Structured Settlements Recognized by the Department of Justice

3d pie chartMany tort cases are so large and complex that it is difficult to obtain enough capital to ensure prompt payment of a settlement. A claimant may find herself waiting for years after a case has settled to receive even a portion of the money that was awarded. This type of delay is much more than a frustrating inconvenience; the money awarded in tort settlements is often used to pay legal fees, medical fees, cover unemployment, and cover other expenses that were otherwise averted during the legal process. Fortunately, there are options for those claimants who require their settlement funds at a faster rate than the court can pay.

Structured settlements are agreements between claimants and financial or insurance institutions in which the claimant agrees to receive periodic payments on her settlement amount rather than receiving one lump sum payment. Most commonly, this type of settlement agreement is preferred by claimants who litigated as a result of litigation or some other personal harm.  In fact, it is so common for personal injury, product liability, or workplace discrimination claimants to utilize structured settlement agreements to receive their settlement awards that structured settlements have been endorsed by the American Association of People with Disabilities and the National Organization of Disability, two of the largest disability rights organizations.

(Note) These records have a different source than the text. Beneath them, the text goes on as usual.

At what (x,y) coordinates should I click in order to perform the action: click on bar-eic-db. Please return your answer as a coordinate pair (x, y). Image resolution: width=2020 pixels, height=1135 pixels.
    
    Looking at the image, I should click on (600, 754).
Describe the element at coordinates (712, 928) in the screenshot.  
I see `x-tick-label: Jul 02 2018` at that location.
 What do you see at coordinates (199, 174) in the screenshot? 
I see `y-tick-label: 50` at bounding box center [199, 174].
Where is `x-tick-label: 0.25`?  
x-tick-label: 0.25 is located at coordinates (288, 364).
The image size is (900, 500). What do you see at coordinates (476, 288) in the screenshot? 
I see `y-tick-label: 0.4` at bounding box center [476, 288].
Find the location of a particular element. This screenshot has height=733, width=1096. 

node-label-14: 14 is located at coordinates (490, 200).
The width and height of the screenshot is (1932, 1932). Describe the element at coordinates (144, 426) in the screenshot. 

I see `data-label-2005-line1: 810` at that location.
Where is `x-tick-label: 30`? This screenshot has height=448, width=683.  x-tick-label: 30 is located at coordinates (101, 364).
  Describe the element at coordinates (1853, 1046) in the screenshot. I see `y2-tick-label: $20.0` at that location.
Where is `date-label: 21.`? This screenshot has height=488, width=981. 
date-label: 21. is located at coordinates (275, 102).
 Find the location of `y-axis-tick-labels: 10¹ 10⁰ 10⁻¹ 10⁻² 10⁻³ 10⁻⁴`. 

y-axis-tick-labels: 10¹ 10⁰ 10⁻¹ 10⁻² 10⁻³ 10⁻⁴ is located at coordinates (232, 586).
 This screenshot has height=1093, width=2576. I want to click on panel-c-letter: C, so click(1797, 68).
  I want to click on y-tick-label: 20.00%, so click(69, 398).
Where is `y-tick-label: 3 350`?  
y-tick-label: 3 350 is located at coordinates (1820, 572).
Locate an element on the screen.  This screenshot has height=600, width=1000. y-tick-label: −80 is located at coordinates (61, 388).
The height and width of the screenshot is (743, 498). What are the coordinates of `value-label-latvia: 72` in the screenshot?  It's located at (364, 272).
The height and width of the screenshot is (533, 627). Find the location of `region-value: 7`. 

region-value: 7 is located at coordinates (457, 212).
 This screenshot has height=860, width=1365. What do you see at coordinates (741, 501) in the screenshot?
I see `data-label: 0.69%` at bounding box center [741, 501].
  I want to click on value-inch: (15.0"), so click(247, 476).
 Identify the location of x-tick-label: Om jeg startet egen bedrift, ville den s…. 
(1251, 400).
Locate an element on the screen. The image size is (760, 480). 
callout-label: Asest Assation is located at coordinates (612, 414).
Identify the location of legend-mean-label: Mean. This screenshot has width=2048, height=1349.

The United States Department of Justice also recognizes the value of structured settlements. In 2006, the Department of Justice added a list of structured settlement brokers to its Civil Division webpage. The brokers listed on this page meet specific minimum qualifications laid out by the Department of Justice and are approved by the DOJ to “administer settlement payments according to their schedules.” The qualifications are not too extreme: brokers must be licensed in the United States, must not have been suspended from practice or have had a license revoked, must not be a felon, etc. One who practices in annuity brokerage, also known as selling structured settlements, may nominate herself to be included on the list.

The DOJ’s support of structured settlement brokers is significant, in that it legitimizes the industry on a grand scale. With such a well-known agency backing structured settlements, potential clients can more easily become elucidated about the benefits and risks involved with the practice, and hopefully, more claimants will be able to seek assistance with structured settlement brokers.